__Aim of the task__. Reproduce every one of the records that follow, line for line and without any change.

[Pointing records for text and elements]
· · · · ·
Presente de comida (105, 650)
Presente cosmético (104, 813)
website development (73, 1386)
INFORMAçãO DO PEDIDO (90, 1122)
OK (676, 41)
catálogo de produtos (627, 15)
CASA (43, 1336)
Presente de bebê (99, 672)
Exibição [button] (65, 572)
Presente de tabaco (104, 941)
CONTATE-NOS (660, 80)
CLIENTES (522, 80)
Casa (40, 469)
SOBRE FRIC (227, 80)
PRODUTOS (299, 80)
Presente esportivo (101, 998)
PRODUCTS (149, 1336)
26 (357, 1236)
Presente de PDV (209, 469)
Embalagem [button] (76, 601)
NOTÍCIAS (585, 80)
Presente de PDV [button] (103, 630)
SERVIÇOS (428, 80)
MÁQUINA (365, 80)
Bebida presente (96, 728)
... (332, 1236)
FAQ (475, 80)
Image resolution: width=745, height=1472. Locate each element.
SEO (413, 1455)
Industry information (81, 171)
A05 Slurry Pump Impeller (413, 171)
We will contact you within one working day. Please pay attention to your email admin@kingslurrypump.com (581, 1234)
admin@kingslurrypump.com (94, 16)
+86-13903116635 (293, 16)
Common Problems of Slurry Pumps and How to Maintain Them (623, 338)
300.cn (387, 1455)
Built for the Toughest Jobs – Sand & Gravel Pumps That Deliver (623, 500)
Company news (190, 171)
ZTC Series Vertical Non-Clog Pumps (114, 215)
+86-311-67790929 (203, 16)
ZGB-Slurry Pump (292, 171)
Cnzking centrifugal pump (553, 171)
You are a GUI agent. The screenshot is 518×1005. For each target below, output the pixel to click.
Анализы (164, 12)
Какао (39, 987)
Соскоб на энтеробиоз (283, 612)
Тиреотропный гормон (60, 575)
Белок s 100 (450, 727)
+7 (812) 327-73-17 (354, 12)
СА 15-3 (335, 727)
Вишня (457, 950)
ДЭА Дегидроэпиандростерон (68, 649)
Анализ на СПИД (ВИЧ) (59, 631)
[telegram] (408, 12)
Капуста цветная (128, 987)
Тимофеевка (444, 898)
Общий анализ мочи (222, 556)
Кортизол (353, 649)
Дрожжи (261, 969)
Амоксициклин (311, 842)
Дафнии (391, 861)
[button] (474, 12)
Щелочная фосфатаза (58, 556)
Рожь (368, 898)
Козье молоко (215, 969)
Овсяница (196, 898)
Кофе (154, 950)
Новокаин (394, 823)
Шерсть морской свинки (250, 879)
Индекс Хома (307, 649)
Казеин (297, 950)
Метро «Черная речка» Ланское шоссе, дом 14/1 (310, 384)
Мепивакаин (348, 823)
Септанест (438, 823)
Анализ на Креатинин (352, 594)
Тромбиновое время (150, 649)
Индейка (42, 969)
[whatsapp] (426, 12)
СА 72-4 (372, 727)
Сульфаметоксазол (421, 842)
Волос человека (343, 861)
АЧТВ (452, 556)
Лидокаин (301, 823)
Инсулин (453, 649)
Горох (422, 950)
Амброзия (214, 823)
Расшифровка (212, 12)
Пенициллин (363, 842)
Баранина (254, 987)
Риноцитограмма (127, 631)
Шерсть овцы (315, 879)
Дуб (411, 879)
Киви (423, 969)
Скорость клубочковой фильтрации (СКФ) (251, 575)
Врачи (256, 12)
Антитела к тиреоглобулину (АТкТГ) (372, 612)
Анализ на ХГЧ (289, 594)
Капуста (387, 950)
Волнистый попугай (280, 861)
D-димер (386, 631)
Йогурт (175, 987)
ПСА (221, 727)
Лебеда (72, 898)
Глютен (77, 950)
· · · · ·
__Right answer__.
Presente de comida (105, 650)
Presente cosmético (104, 813)
website development (73, 1386)
INFORMAçãO DO PEDIDO (90, 1122)
OK (676, 41)
catálogo de produtos (627, 15)
CASA (43, 1336)
Presente de bebê (99, 672)
Exibição [button] (65, 572)
Presente de tabaco (104, 941)
CONTATE-NOS (660, 80)
CLIENTES (522, 80)
Casa (40, 469)
SOBRE FRIC (227, 80)
PRODUTOS (299, 80)
Presente esportivo (101, 998)
PRODUCTS (149, 1336)
26 (357, 1236)
Presente de PDV (209, 469)
Embalagem [button] (76, 601)
NOTÍCIAS (585, 80)
Presente de PDV [button] (103, 630)
SERVIÇOS (428, 80)
MÁQUINA (365, 80)
Bebida presente (96, 728)
... (332, 1236)
FAQ (475, 80)
Image resolution: width=745, height=1472. Locate each element.
SEO (413, 1455)
Industry information (81, 171)
A05 Slurry Pump Impeller (413, 171)
We will contact you within one working day. Please pay attention to your email admin@kingslurrypump.com (581, 1234)
admin@kingslurrypump.com (94, 16)
+86-13903116635 (293, 16)
Common Problems of Slurry Pumps and How to Maintain Them (623, 338)
300.cn (387, 1455)
Built for the Toughest Jobs – Sand & Gravel Pumps That Deliver (623, 500)
Company news (190, 171)
ZTC Series Vertical Non-Clog Pumps (114, 215)
+86-311-67790929 (203, 16)
ZGB-Slurry Pump (292, 171)
Cnzking centrifugal pump (553, 171)
You are a GUI agent. The screenshot is 518×1005. For each target below, output the pixel to click.
Анализы (164, 12)
Какао (39, 987)
Соскоб на энтеробиоз (283, 612)
Тиреотропный гормон (60, 575)
Белок s 100 (450, 727)
+7 (812) 327-73-17 (354, 12)
СА 15-3 (335, 727)
Вишня (457, 950)
ДЭА Дегидроэпиандростерон (68, 649)
Анализ на СПИД (ВИЧ) (59, 631)
[telegram] (408, 12)
Капуста цветная (128, 987)
Тимофеевка (444, 898)
Общий анализ мочи (222, 556)
Кортизол (353, 649)
Дрожжи (261, 969)
Амоксициклин (311, 842)
Дафнии (391, 861)
[button] (474, 12)
Щелочная фосфатаза (58, 556)
Рожь (368, 898)
Козье молоко (215, 969)
Овсяница (196, 898)
Кофе (154, 950)
Новокаин (394, 823)
Шерсть морской свинки (250, 879)
Индекс Хома (307, 649)
Казеин (297, 950)
Метро «Черная речка» Ланское шоссе, дом 14/1 (310, 384)
Мепивакаин (348, 823)
Септанест (438, 823)
Анализ на Креатинин (352, 594)
Тромбиновое время (150, 649)
Индейка (42, 969)
[whatsapp] (426, 12)
СА 72-4 (372, 727)
Сульфаметоксазол (421, 842)
Волос человека (343, 861)
АЧТВ (452, 556)
Лидокаин (301, 823)
Инсулин (453, 649)
Горох (422, 950)
Амброзия (214, 823)
Расшифровка (212, 12)
Пенициллин (363, 842)
Баранина (254, 987)
Риноцитограмма (127, 631)
Шерсть овцы (315, 879)
Дуб (411, 879)
Киви (423, 969)
Скорость клубочковой фильтрации (СКФ) (251, 575)
Врачи (256, 12)
Антитела к тиреоглобулину (АТкТГ) (372, 612)
Анализ на ХГЧ (289, 594)
Капуста (387, 950)
Волнистый попугай (280, 861)
D-димер (386, 631)
Йогурт (175, 987)
ПСА (221, 727)
Лебеда (72, 898)
Глютен (77, 950)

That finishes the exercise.